Exposure of preparations to cyclopiazonic acid (CPA 10 μM for 1 – 3 hours), a blocker of the CaATPase and therefore the refilling of internal Ca2+ stores, led to a transient increase in the contraction frequency associated with an increase in contraction amplitude (Figure 8A) (Santicioli & Maggi, 1997). After a 60 min exposure to CPA the percentage increase in the contraction amplitude was 280±21% of control, while the frequency of contraction decreased to 49±4% (n=12) of control. This resulted in an average increase in the calculated MI to 135±14% of control. This increase in contraction amplitude was long lasting, the frequency of contraction also gradually decreased during this maintained exposure to CPA. Even after 3 h exposure to CPA (10 μM), spontaneous contractions of raised amplitudes but decreased frequency were still observed (Figure 8A). Moreover the positive inotropic effects of histamine (10 μM for 5 min) were still partially evident after this period of exposure to CPA (n=3) (data not shown).

Figure 8.

Figure 8

Open in a new tab

Effects of blocking the sarcoplasmic reticulum CaATPase with cyclopiazonic acid (CPA). (A) Contraction amplitude and frequency transiently increased and slowly declined with time in the presence of CPA (10 μM for >120 min). (B – C) Application of CPA (10 μM for 10 min) gradually increased the duration of the recorded action potential in both caffeine-sensitive (Bi,ii) and -insensitive (Ci,ii) cells. This effect of CPA was reversed upon wash-out (Biii, Ciii). The membrane potential in control saline was −48 (B) and −42 (C) mV, respectively.
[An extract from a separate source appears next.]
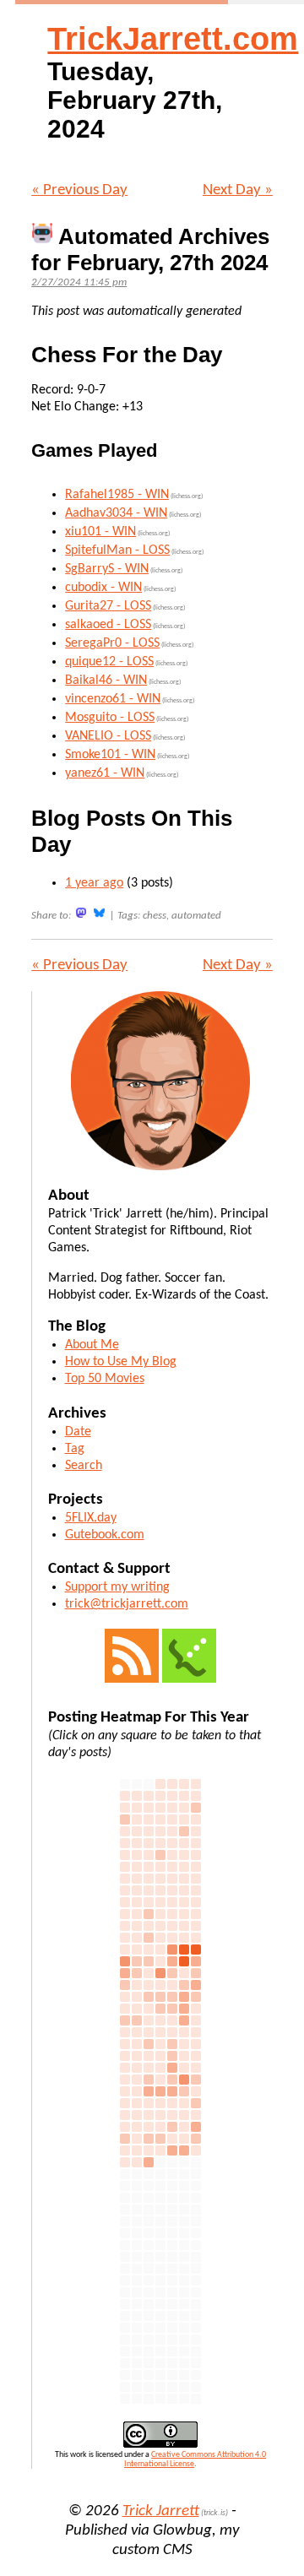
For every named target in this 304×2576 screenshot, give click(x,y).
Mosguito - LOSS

Time and voltage calibration bars apply to all traces.

To ascertain whether any of the agents tested above were having any additional non-specific actions we have also examined their action on the excitatory contractile responses evoked during a 5 min exposure to 60 mM K+ saline. In Figure 2, it can be seen that caffeine (1 mM) (n=7) (Figure 2A), U73122 (5 μM) (n=4) (Figure 2D) and neomycin (4 mM) (n=5) (Figure 2E) all reduced the initial excitatory response to 60 mM K+ saline. Moreover, caffeine (1 mM) and neomycin both significantly reduced the 60 mM K+-induced rise in basal tone to 30±14% and 39±22% of their respective control values (both P<0.05). In contrast, the high K+ contractions evoked in the presence of ryanodine (30 μM) (n=5) (Figure 2B) or 2-APB (60 μM) (n=6) (Figure 2C) were little affected. The rise in basal tension during the plateau was 91±23% (n=5) and 66±18% (n=6), respectively, not significantly different from their control rises in tension during an exposure to 60 mM K+ saline (both P>0.5).
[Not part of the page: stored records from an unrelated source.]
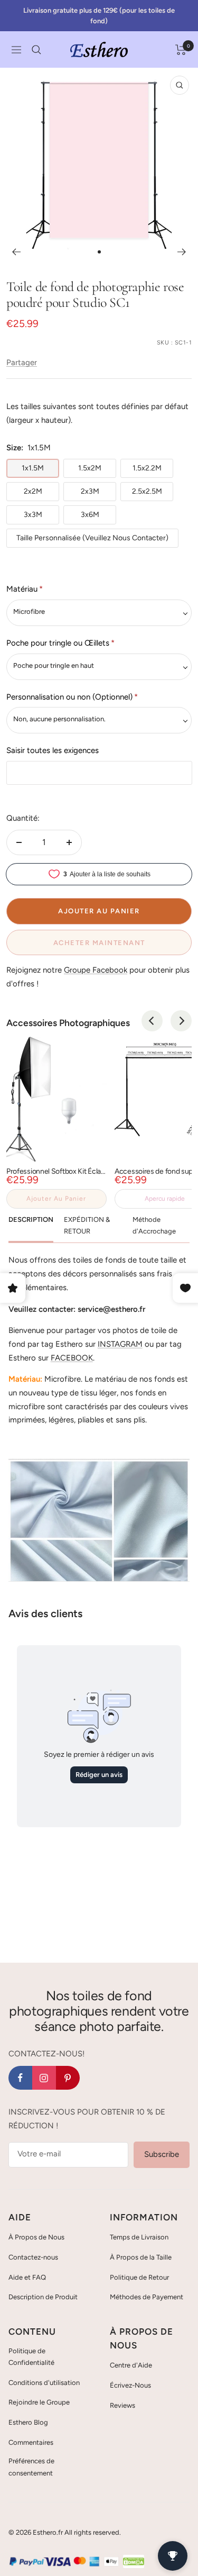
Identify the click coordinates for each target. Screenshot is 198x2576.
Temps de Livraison (139, 2237)
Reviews (122, 2405)
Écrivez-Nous (130, 2385)
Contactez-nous (33, 2257)
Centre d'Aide (131, 2365)
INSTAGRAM (120, 1344)
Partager (21, 362)
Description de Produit (43, 2297)
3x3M (33, 514)
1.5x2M (89, 468)
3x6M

Spontaneous electrical activity in the renal pelvis

Electrical recordings were made from the urothelial side of small preparations of proximal renal pelvis, previously denuded of the urothelium. Almost all preparations displayed spontaneous contractile and electrical activity within 30 min of being bathed with warmed physiological saline. Most frequently, the spontaneous electrical activity consisted of a rapidly-rising single spike with a maximum rate of rise (dV dt−1) of 0.76±0.08 V s−1 (range 0.34 – 1.99) (n=22), which was followed by a long plateau 35.9±1.4 mV (range 30.6 – 46.1 mV) positive of the membrane potential (n=12). The peak negative membrane potential between spontaneous action potentials was −43.4±0.8 mV (range −28 to −50 mV) (n=37). Some cells did not have such a distinct initial spike and their plateau phases were generally longer in duration (Figure 3Aii,Bii). Electrical responses occurred at a mean frequency of 8.6±1.0 min−1 (range 4.4 – 16.1) (n=20), and had a duration, as measured at the half-maximal amplitude, of 2.6±0.5 s (range 0.8 – 5.9 s).

Figure 3.

Figure 3

Open in a new tab

Typical examples of electrical discharge recorded in the urothelium-denuded proximal renal pelvis with a single (A) or a pair (B) of intracellular microelectrodes. Most commonly recorded action potentials were ‘intermediate' in appearance (Ai,ii, Bi) with quiescent diastolic potentials, however ‘ureteric-like' or ‘driven' action potentials were also recorded (Aiii, Bii,iii). Both intermediate and driven action potentials displayed sub-threshold potential transients (Aiii, Bii). (B) Recordings from pairs of intracellular microelectrodes (100 – 200 μm apart) revealed that electrical responses propagated in both the axial (Bi,ii) and transverse (Biii) direction. Recordings could also occur simultaneously, suggesting that the electrodes were placed in the same smooth muscle bundle (Biii). Peak negative membrane potential between electrical events was −48 (Ai), −43 (Aii), −50 (Aiii), −43 (Bi), −40 (Bii) and −48 (Biii) mV, respectively. Time and voltage calibration bars apply to all traces.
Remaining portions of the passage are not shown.